Пациентка посещала КДО регулярно 2 раза в неделю. При каждом посещении проводили клинический анализ крови, оценивали ИАЖ, проводили допплерометрию кровотока (а после 32 нед — кардиотокографию). В связи с тем, что отрицательной динамики по указанным показателям зафиксировано не было, пациентку продолжали наблюдать амбулаторно.
В родильный дом пациентка Б. поступила в сроке 35 нед с явлениями угрозы преждевременных родов (тянущие боли в нижних отделах живота, слизисто-сукровичные выделения из половых путей). Диагноз при поступлении: беременность 35 нед. Тазовое предлежание. Угроза преждевременных родов. ПРПО. Длительный безводный промежуток. Миопия слабой степени.
Пациентка госпитализирована в отделение патологии беременных, начата терапия, направленная на пролонгирование беременности (токолиз гексапреналином). Спустя сутки на фоне токолиза развилась регулярная родовая деятельность. Учитывая тазовое предлежание, предполагаемую массу плода менее 2000 г, пациентке было показано родоразрешение путем кесарева сечения. Пациентка категорически отказалась. Принято решение вести роды выжидательно, с КТГ-мониторингом и эпидуральной аналгезией. Течение первого периода родов без особенностей. Родилась живая недоношенная девочка массой 1990 г, рост 43 см, с оценкой по шкале Апгар — 7 и 7 баллов.
Плацента отделилась самостоятельно. В связи с дефектом последа произведено ручное обследование стенок полости матки.
Первый период родов составил 5 ч 50 мин, второй период — 10 мин, третий период — 10 мин. Безводный промежуток — 96 дней.
Послеродовой период протекал без осложнений. Учитывая длительный безводный промежуток и ручное обследование стенок полости матки, проведен курс антибактериальной терапии цефалоспоринами широкого спектра действия. Ребенок сразу после родов переведен в отделение реанимации и интенсивной терапии с основным диагнозом «врожденная инфекция». Дыхательная поддержка не потребовалась. Проводилась антибактериальная терапия, ингаляция кислорода через маску. На 3-и сутки ребенок переведен в неонатальное отделение второго этапа. Пациентка выписана домой на 6-е сутки после родов в удовлетворительном состоянии. Ребенок выписан домой на 10-е сутки жизни в удовлетворительном состоянии.

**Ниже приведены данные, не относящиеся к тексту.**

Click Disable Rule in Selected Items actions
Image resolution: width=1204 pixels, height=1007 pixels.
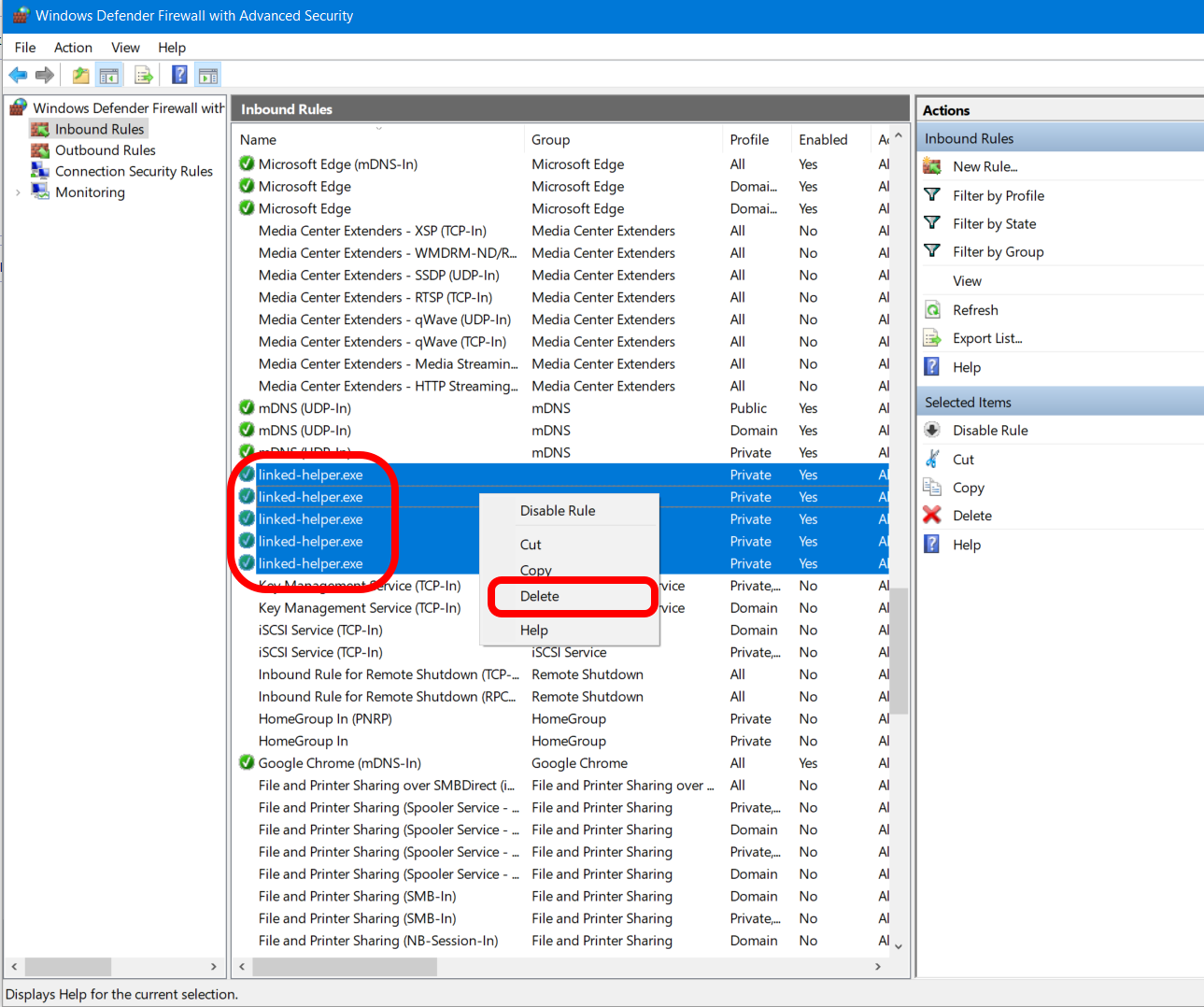coord(990,431)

При амбулаторном ведении пациентки с тщательным наблюдением и обследованием удалось избежать тяжелых инфекционных осложнений, связанных с контаминацией больничной флоры.
Таким образом, амбулаторное ведение пациенток с преждевременным разрывом плодных оболочек при недоношенной беременности является иногда допустимым вариантом в случае стабильного состояния беременной и плода при тщательном наблюдении и обследовании.
Авторы заявляют об отсутствии конфликта интересов.